### Listed entries
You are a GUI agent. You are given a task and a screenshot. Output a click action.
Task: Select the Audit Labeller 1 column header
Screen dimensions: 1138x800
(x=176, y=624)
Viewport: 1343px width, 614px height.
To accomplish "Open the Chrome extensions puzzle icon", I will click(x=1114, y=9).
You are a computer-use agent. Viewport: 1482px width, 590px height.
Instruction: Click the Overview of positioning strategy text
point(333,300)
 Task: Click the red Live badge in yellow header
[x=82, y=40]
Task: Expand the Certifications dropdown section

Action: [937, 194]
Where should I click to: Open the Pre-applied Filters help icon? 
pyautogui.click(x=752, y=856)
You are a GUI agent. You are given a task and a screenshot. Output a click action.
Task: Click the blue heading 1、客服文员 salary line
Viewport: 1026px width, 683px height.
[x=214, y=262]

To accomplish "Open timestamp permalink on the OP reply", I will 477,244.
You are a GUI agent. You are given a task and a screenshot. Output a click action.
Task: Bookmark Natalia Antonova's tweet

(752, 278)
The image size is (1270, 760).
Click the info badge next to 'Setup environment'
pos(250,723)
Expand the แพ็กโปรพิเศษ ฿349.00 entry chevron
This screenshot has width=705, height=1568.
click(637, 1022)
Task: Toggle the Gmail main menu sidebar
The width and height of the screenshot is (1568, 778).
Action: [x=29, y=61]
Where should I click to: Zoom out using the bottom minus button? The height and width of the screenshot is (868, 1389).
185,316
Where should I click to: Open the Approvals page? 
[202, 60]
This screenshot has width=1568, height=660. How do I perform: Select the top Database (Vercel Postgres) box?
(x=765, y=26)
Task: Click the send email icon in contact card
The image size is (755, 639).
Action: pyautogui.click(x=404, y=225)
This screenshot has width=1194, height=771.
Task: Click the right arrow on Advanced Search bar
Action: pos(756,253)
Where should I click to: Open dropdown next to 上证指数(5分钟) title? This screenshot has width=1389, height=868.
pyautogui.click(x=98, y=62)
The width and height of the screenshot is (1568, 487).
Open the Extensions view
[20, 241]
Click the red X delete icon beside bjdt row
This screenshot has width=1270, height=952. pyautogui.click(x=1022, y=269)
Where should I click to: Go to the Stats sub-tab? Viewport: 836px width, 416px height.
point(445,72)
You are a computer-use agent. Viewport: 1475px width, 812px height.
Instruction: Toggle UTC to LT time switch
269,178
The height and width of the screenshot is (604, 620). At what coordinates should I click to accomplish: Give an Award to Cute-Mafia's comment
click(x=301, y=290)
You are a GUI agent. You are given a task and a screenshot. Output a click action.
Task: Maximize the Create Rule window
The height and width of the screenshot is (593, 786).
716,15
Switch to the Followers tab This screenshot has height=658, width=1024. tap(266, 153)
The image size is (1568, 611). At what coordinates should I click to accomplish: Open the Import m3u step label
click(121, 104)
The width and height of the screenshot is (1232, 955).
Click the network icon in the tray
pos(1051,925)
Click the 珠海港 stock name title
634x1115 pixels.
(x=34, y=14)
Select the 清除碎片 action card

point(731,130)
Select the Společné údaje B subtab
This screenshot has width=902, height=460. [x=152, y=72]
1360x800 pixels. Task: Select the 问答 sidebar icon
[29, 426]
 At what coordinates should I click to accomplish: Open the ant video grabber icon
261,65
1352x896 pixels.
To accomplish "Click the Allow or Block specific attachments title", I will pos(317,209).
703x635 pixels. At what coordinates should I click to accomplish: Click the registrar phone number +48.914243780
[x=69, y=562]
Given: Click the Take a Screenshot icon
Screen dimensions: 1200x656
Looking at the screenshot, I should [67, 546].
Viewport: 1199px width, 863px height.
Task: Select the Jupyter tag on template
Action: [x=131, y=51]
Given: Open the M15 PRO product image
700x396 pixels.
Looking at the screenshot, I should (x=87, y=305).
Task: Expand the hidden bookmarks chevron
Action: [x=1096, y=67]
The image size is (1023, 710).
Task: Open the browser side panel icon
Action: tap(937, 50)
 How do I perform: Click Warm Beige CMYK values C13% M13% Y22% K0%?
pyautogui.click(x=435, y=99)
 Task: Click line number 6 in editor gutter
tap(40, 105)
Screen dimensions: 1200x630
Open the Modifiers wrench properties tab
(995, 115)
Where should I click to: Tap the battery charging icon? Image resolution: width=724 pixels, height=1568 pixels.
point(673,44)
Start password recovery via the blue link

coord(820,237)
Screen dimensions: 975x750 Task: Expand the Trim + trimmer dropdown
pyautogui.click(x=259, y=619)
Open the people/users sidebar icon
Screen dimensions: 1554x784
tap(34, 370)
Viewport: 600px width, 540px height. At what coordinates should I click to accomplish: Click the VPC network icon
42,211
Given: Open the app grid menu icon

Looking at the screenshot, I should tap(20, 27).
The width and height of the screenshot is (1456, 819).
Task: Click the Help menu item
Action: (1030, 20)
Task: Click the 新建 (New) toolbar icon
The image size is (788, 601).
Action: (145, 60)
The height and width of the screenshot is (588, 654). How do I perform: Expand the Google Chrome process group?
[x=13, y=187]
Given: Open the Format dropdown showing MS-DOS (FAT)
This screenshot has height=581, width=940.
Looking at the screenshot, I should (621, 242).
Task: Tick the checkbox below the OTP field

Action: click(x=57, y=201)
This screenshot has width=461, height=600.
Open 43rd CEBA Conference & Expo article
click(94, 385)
######
Exercise description: Each line in the listing above that includes the word "computer" needs to be copied out.

Written response:
You are a computer-use agent. Viewport: 1482px width, 590px height.
You are a computer-use agent. Viewport: 1475px width, 812px height.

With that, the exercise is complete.